He founded the Tzomet Institute, which works to adapt Jewish religious law to modern life and fit technology into Jewish law, in 1976, and remained its head until his death. Rozen also served as editor in chief of the institute’s annual journal, Techumim, which deals with modernity and Jewish law.

The institute both studies and offers solutions for when technology conflicts with the strictures of Jewish law, or halacha, especially on Shabbat, when observant Jews may not use an electrical switch, for instance, or keep a dish hot in a way that increases its temperature. Among its innovations is a “Shabbat microphone” that uses transistors to bypass glowing  or “burning” elements associated with standard amplifiers. Tzomet also developed an ice machine that prevents users from inadvertently initiating its ice-making function on Shabbat.

“His halachic courage and distinction, as well as the relationships he formed with the greatest halachic decisors of his generation, led to dozens of halachic solutions that assisted the elderly and the disabled to live and keep the Sabbath according to Jewish law,” the institute said in a statement.

In 1995, Rozen was asked to launch the national conversion program of the Chief Rabbinate, which he also headed.
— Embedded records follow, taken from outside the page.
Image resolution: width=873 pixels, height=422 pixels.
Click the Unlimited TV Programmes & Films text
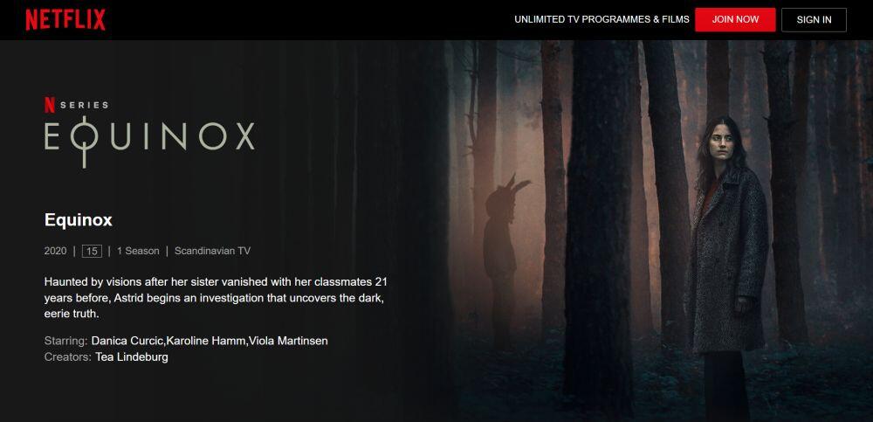[x=601, y=19]
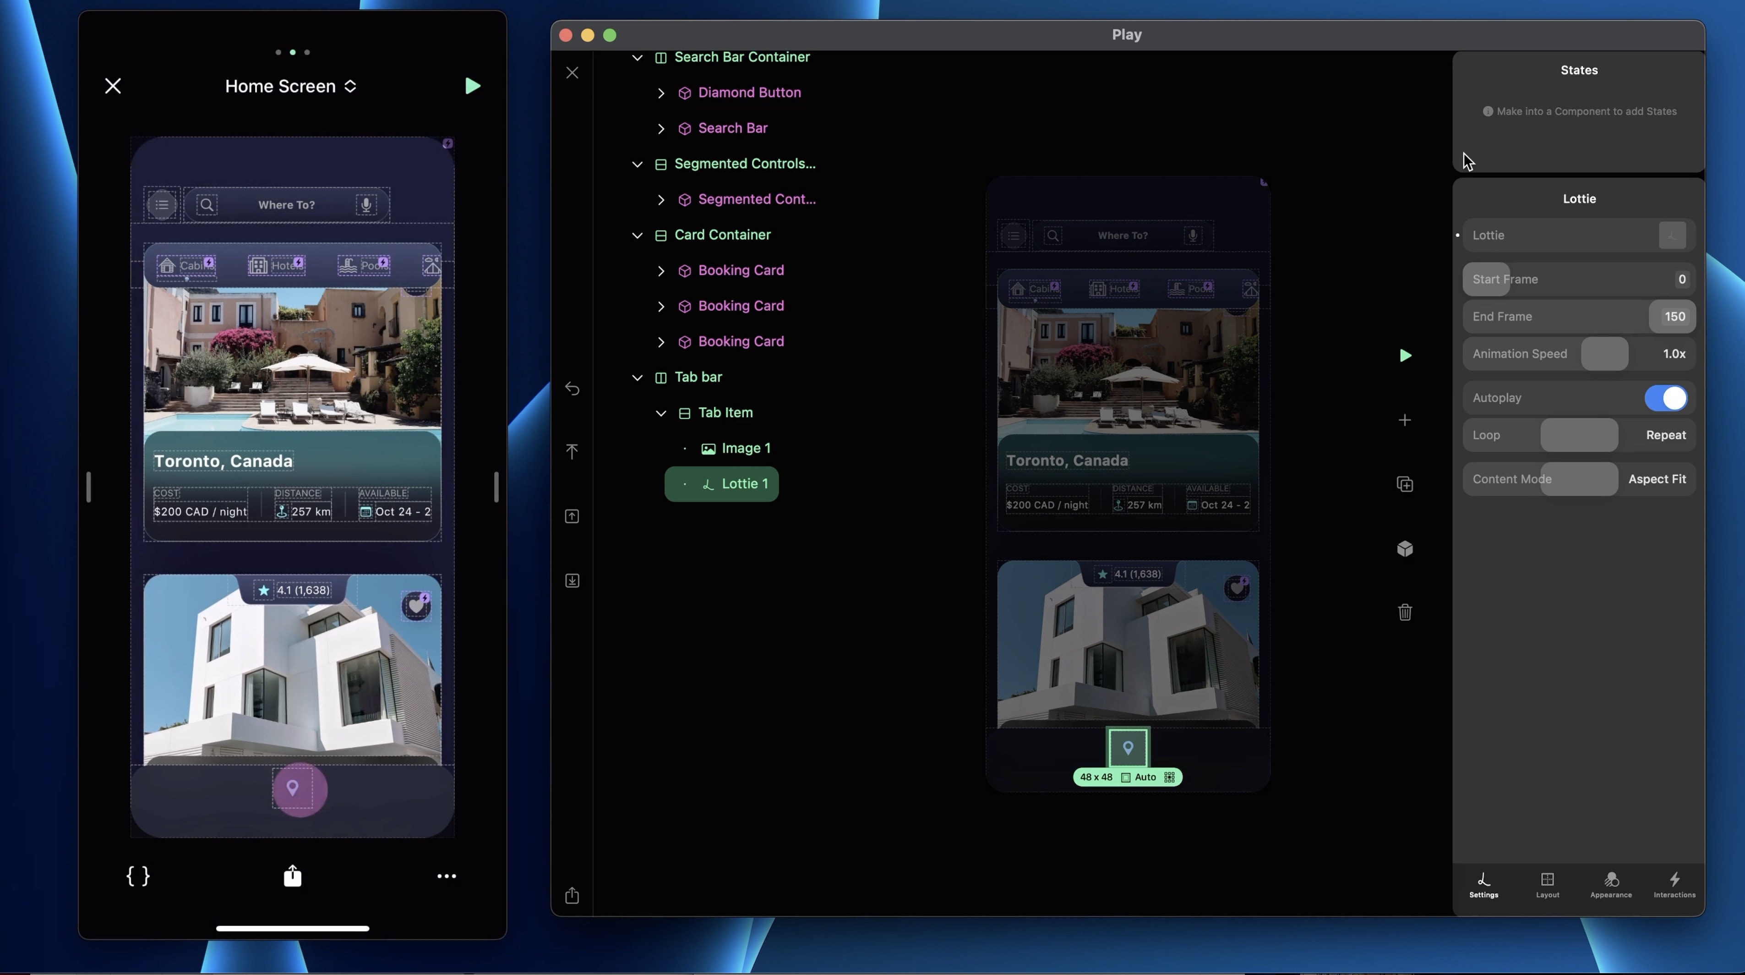Click the cube component icon
The height and width of the screenshot is (975, 1745).
(x=1405, y=549)
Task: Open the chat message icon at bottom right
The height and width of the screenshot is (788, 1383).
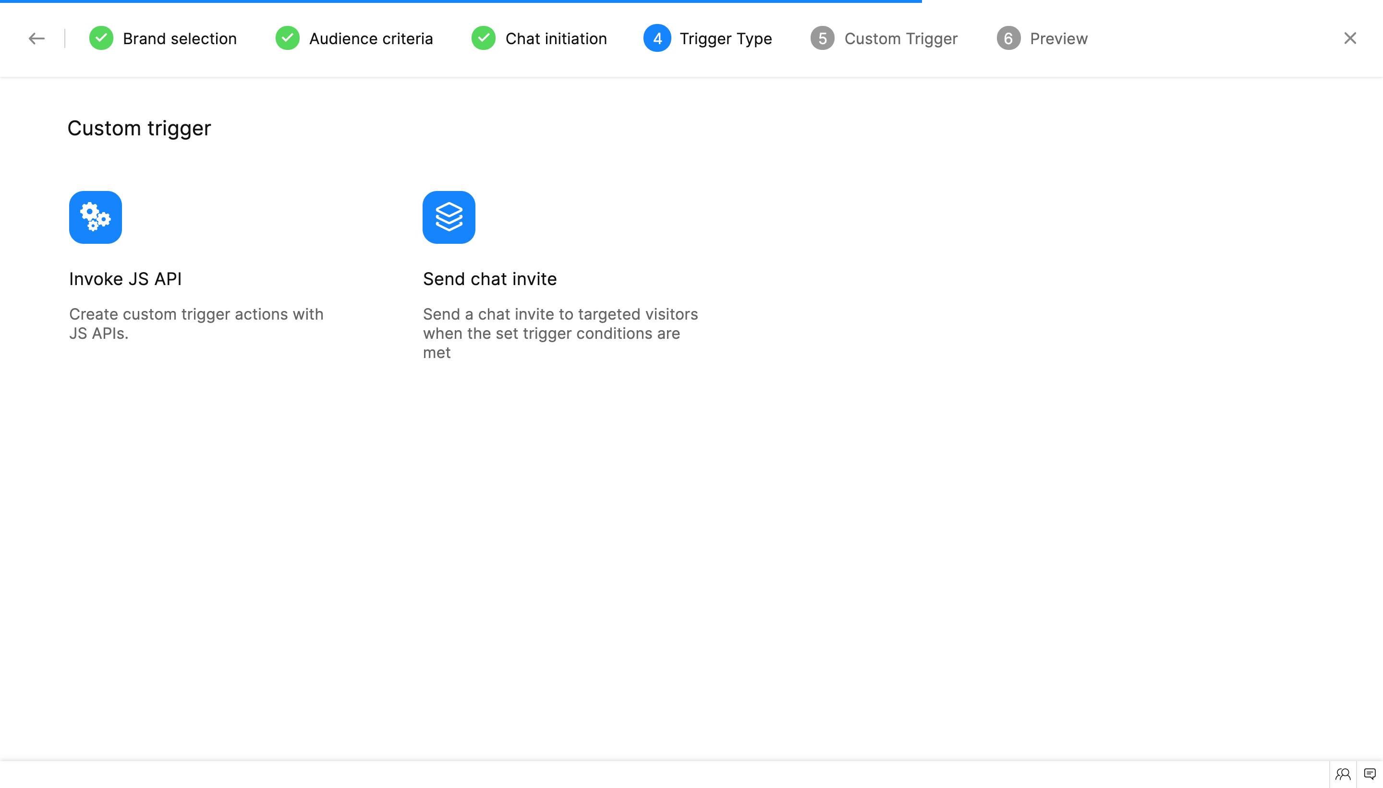Action: click(1369, 774)
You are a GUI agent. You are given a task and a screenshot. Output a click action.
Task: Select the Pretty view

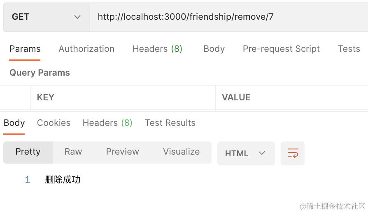point(28,152)
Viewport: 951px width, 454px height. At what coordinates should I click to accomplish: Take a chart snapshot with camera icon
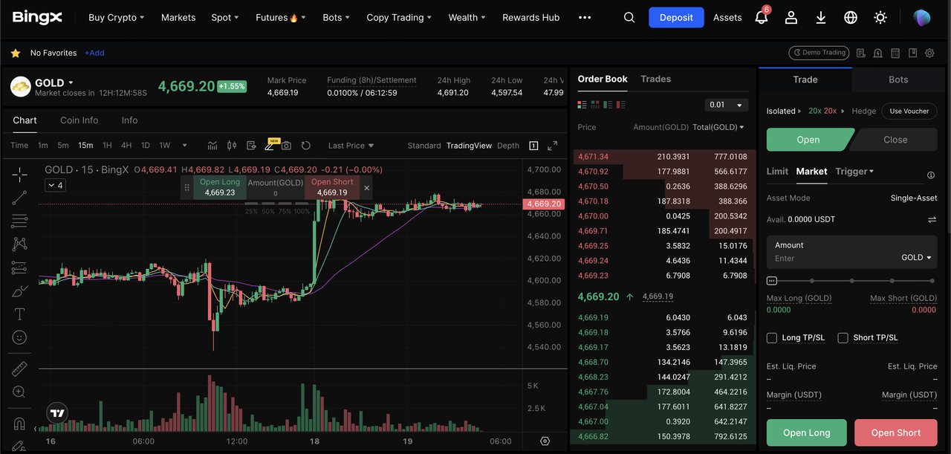(x=286, y=146)
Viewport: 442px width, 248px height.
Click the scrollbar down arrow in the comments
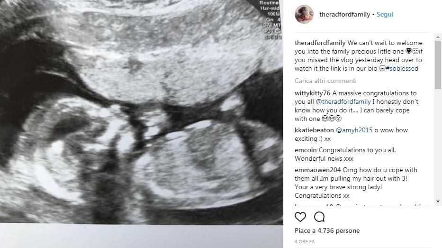click(438, 202)
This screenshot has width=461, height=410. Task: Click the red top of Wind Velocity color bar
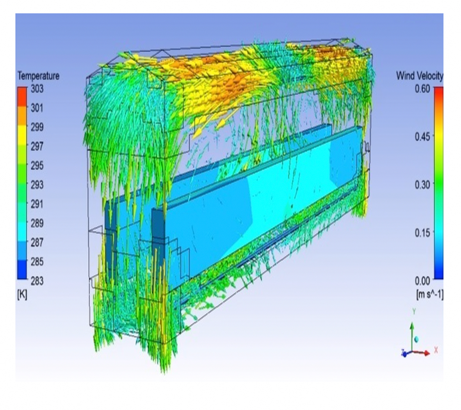(x=438, y=92)
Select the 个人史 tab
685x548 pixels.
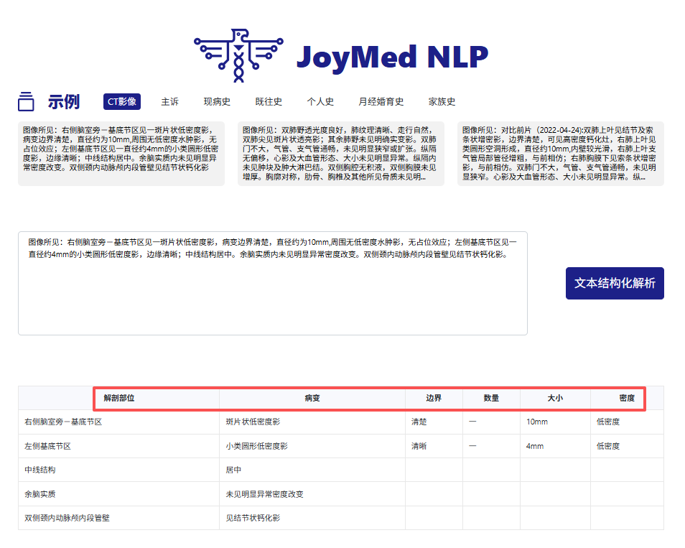320,101
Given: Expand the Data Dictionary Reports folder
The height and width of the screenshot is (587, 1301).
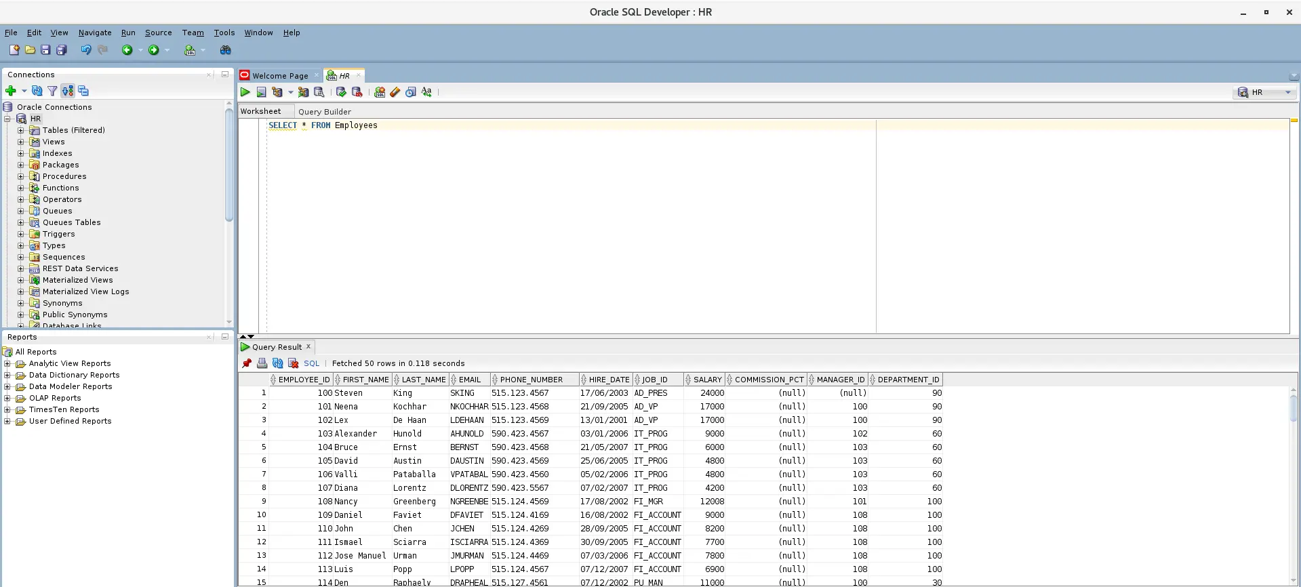Looking at the screenshot, I should point(7,375).
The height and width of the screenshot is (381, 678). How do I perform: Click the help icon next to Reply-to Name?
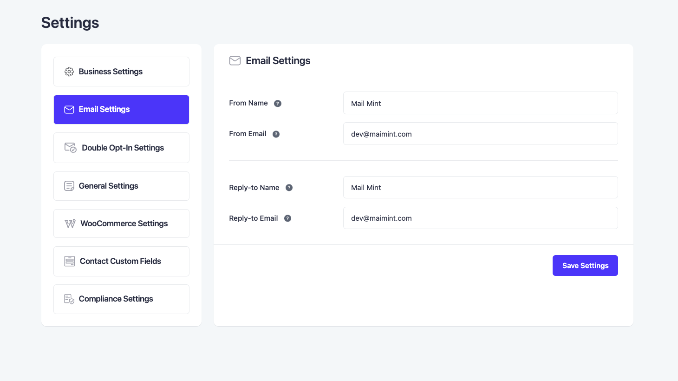coord(289,188)
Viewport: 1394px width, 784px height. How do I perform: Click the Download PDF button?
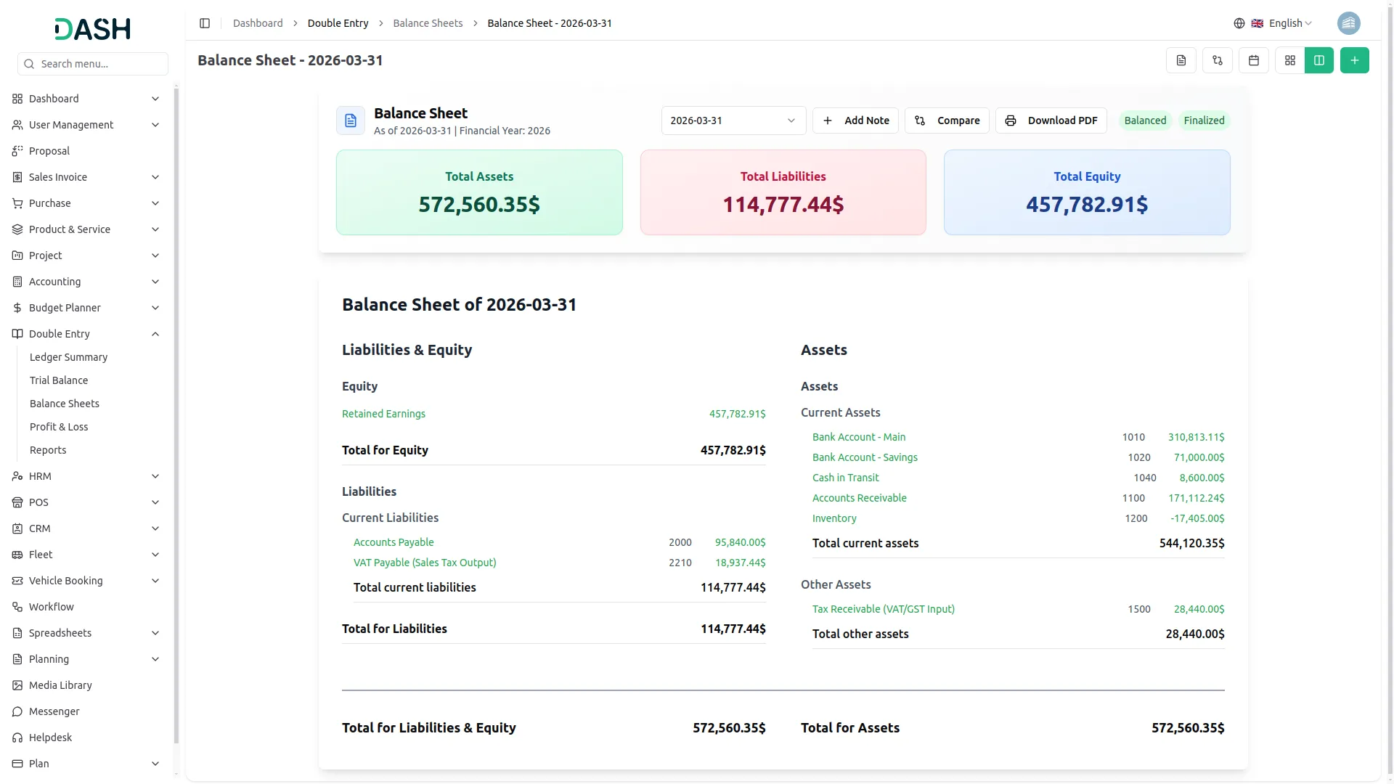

He worked in various capacities in the program until recent years.

In August, Rozen resigned from the presidium of the Jewish Home party and threatened to quit the pro-settler party after the spokeswoman for its leader, Naftali Bennett, publicized the fact that she is a lesbian.

The Tel Aviv native served as a combat soldier in the Six-Day War of 1967 and the Yom Kippur War of 1973. He studied electrical engineering at Bar-Ilan University.

He is survivied by his wife, Shlomit, and five children, as well as grandchildren.